#### [TASK]
Throughout the records below, find each line holding "dropdown" and copy it.

#### [AVAILABLE DATA]

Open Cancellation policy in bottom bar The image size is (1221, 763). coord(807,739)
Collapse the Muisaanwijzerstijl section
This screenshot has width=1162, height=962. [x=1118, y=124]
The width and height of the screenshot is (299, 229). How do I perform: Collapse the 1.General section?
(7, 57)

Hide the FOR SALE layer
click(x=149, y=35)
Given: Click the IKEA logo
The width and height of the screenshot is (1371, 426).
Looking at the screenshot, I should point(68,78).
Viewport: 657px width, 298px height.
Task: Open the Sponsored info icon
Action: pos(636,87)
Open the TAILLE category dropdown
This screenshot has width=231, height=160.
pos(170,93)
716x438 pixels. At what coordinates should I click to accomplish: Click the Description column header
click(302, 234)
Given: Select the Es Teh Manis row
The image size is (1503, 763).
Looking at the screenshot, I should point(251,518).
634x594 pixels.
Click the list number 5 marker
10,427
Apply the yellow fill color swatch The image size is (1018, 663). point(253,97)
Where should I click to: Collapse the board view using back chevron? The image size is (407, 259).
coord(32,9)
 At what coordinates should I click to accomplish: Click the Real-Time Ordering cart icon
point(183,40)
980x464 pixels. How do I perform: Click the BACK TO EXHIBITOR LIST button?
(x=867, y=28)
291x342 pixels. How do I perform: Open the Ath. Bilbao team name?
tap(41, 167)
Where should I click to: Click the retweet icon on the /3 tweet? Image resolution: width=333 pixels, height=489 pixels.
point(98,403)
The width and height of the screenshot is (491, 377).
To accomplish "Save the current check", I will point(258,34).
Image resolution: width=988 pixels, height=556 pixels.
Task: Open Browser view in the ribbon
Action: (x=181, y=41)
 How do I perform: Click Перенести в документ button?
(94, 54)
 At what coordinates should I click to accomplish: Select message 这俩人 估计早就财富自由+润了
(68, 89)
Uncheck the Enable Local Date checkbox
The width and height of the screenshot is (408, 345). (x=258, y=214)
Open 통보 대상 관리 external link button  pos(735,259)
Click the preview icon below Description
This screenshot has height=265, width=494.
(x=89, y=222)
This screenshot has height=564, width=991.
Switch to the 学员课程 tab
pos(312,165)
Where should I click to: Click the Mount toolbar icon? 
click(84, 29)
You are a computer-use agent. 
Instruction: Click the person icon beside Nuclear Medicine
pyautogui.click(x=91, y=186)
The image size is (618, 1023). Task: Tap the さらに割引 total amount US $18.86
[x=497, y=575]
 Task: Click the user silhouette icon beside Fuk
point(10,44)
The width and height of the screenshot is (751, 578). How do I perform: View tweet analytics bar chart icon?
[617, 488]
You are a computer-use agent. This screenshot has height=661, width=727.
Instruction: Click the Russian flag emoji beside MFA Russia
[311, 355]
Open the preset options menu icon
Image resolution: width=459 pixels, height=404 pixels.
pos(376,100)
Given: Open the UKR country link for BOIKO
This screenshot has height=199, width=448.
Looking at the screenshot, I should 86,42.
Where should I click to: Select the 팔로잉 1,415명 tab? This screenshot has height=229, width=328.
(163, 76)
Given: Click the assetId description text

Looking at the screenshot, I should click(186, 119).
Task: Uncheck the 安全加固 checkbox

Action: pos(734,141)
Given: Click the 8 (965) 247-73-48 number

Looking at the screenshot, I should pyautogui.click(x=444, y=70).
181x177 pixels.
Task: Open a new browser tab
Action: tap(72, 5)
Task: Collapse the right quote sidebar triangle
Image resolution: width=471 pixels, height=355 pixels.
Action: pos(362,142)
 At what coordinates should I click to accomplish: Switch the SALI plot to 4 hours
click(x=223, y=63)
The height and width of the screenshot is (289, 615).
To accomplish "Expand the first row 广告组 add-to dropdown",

#### [WORKED SOLUTION]
Open the TAILLE category dropdown
To accomplish "Expand the first row 广告组 add-to dropdown",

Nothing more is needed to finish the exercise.